On Monday, February 4, 2013 12:16:12 PM UTC-7, mythz wrote:
Because it only should accept a Request DTO (i.e. not just any object) and the url is formatted according to the rules defined in the [Route] attributes.
The IReturn marker constrains it to a Request DTO. I only want to support Request DTO's with IReturn markers as it encourages the type info to be kept in 1 place (which is inferable by tooling/ServiceStack) as opposed to spreading the type info to all the different call sites.
A "T.Get" method issues a HTTP GET Method that doesn't have a HTTP Request body so all the data on the DTO needs to be transformed into a URL.
This doesn't happen when using a Send/Post (which uses a HTTP POST) or Put methods which have the opportunity to just send the serialized Request DTO into the Request body.
Actually, it turns out that Get() cannot take a URL + a request DTO implementing IReturn. So if you are doing custom routing (avoiding using the route parameters due to the separation of concerns issues mentioned in
http://stackoverflow.com/questions/12549981/can-servicestack-services-contain-multiple-methods ), you really can't use Get() unless you want to format the URL yourself.

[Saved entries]

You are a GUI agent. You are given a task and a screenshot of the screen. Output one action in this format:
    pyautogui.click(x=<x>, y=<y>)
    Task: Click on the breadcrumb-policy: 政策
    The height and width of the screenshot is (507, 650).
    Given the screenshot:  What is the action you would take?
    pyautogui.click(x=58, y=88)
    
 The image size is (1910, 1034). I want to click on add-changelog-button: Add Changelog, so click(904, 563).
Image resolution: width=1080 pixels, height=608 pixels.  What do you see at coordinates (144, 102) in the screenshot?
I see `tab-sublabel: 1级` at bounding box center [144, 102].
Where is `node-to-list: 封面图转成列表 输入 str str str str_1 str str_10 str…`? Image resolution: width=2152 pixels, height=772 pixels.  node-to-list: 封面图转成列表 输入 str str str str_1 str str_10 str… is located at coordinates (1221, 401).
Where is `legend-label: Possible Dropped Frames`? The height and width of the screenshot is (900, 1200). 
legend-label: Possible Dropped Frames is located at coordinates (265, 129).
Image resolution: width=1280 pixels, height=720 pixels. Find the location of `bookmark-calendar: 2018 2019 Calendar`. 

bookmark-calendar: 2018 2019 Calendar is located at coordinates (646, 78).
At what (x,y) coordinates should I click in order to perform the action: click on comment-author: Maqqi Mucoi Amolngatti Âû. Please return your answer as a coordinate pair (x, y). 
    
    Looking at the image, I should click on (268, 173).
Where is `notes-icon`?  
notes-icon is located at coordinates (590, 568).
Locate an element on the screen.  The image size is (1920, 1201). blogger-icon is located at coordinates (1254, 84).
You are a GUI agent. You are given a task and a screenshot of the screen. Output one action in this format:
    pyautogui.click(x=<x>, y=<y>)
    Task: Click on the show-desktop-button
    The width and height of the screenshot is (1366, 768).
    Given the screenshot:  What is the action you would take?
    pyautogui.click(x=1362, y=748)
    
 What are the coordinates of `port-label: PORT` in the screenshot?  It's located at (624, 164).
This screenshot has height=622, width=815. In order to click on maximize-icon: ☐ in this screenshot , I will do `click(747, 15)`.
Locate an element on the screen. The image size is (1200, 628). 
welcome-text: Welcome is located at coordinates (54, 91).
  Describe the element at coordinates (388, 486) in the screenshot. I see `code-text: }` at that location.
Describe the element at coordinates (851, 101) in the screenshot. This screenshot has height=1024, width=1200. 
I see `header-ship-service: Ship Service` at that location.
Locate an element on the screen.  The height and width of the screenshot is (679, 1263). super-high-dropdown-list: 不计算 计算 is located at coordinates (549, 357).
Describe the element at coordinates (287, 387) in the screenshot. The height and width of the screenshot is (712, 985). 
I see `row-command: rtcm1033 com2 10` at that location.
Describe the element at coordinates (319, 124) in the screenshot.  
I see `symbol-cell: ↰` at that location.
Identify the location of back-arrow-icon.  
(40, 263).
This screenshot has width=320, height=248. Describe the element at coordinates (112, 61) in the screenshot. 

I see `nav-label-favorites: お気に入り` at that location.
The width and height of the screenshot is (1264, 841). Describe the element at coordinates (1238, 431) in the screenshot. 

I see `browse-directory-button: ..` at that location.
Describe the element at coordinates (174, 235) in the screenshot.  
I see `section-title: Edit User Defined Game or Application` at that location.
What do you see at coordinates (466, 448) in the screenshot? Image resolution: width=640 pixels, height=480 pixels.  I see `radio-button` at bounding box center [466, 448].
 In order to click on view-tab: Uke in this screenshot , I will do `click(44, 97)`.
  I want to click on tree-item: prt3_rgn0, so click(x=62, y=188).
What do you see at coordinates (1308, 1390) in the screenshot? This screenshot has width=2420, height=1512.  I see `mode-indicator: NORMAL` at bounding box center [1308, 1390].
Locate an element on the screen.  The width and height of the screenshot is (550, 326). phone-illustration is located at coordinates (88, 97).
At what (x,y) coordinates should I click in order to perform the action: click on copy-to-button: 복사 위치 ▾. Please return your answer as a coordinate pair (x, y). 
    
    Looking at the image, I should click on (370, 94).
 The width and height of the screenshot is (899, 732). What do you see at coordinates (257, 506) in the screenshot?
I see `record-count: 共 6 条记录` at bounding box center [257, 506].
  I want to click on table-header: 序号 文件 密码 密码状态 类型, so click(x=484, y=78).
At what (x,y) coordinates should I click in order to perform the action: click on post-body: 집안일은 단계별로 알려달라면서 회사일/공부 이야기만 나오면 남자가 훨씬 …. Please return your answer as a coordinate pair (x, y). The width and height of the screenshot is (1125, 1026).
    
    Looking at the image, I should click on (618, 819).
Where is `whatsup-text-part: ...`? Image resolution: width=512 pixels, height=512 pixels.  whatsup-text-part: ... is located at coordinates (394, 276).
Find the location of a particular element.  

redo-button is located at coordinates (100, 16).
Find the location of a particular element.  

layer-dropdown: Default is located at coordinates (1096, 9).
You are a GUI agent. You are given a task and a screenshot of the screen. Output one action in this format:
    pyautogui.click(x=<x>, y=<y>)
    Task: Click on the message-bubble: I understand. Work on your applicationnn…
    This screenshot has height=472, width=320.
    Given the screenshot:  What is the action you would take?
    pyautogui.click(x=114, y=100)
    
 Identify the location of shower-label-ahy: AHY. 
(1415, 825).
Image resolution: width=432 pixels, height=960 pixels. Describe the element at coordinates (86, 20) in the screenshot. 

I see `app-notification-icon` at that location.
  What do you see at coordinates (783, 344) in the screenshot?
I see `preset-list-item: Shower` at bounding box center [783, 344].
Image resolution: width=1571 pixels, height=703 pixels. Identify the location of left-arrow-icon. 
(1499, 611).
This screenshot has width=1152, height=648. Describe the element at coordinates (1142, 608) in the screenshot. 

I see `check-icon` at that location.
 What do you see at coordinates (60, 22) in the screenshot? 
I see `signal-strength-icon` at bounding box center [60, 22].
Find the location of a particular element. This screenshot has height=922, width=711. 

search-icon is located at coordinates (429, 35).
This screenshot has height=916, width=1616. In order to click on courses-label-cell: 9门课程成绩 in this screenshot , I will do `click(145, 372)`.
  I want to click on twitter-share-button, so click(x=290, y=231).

[WHAT IS BEING ASKED] Continue the post about ServiceStack's Get() method and Request DTOs, picking up after its last sentence.

[RESULT FOR THIS EXERCISE]
I'm curious whether other people have found that ServiceStack is hard to use without attribute-based routes.
Is Send() with "GET" the best workaround? I'm looking at an extension method along these lines:
public static TResponse Get<TResponse>(this ServiceClientBase client, string relativeOrAbsoluteUrl, object request)
{
return client.Send<TResponse>("GET", relativeOrAbsoluteUrl, request);
}
(I could also have typed the request to be
IReturn<TResponse> instead of object.)
I know that when I get into the service, it has the request filled out, but did it do so in a non-standard way? It looks like ultimately, if you use "GET" or "HEAD", ServiceClientBase.PrepareWebRequest() will serialize the request to a string and append the string to the Uri anyway. So I don't see anything wrong with doing this.